■ **To be done**: Rewrite the material as a Markdown table with the columns Row and Material line, covering only the lines between the line holding "Task: Toggle 'I" and the line holding "Looking at the screenshot, I should click(552, 102).", inclusive. Leave out blank lines.

■ **Data for the task**:
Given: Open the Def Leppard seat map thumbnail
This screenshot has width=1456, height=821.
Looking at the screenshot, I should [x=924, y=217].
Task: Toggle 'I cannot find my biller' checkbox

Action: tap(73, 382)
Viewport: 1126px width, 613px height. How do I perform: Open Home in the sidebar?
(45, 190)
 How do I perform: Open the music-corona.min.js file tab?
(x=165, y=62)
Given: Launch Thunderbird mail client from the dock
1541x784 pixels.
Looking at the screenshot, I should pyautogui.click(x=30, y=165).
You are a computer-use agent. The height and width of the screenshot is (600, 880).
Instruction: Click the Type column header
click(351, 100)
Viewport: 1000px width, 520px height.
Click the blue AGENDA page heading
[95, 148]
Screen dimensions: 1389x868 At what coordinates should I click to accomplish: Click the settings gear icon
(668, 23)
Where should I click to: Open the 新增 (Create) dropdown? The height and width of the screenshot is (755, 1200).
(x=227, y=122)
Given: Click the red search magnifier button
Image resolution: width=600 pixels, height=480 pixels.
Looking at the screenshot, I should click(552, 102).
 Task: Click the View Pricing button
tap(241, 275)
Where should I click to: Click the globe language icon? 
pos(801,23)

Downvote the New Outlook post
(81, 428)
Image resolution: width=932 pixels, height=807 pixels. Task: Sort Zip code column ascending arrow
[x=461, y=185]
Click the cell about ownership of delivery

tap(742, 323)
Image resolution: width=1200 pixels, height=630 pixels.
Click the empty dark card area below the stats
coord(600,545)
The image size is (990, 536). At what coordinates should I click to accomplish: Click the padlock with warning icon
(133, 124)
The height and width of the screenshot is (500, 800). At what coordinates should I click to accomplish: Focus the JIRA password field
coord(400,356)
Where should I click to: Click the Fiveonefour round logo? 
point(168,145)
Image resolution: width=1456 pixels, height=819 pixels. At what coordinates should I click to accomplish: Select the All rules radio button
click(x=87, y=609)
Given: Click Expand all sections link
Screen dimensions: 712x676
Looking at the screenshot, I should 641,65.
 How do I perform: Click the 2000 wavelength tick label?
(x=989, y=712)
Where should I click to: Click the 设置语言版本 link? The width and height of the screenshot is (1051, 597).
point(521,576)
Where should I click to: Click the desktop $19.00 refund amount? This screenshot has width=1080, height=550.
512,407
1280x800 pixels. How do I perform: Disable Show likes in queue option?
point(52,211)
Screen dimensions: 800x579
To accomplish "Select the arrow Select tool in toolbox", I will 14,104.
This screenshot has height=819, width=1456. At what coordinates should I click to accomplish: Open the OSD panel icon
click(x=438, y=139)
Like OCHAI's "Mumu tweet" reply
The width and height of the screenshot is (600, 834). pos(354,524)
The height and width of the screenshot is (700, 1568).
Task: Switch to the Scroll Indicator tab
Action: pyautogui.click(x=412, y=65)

■ **Solved exercise**:
| Row | Material line |
|---|---|
| 1 | Task: Toggle 'I cannot find my biller' checkbox |
| 2 | Action: tap(73, 382) |
| 3 | Viewport: 1126px width, 613px height. How do I perform: Open Home in the sidebar? |
| 4 | (45, 190) |
| 5 |  How do I perform: Open the music-corona.min.js file tab? |
| 6 | (x=165, y=62) |
| 7 | Given: Launch Thunderbird mail client from the dock |
| 8 | 1541x784 pixels. |
| 9 | Looking at the screenshot, I should pyautogui.click(x=30, y=165). |
| 10 | You are a computer-use agent. The height and width of the screenshot is (600, 880). |
| 11 | Instruction: Click the Type column header |
| 12 | click(351, 100) |
| 13 | Viewport: 1000px width, 520px height. |
| 14 | Click the blue AGENDA page heading |
| 15 | [95, 148] |
| 16 | Screen dimensions: 1389x868 At what coordinates should I click to accomplish: Click the settings gear icon |
| 17 | (668, 23) |
| 18 | Where should I click to: Open the 新增 (Create) dropdown? The height and width of the screenshot is (755, 1200). |
| 19 | (x=227, y=122) |
| 20 | Given: Click the red search magnifier button |
| 21 | Image resolution: width=600 pixels, height=480 pixels. |
| 22 | Looking at the screenshot, I should click(552, 102). |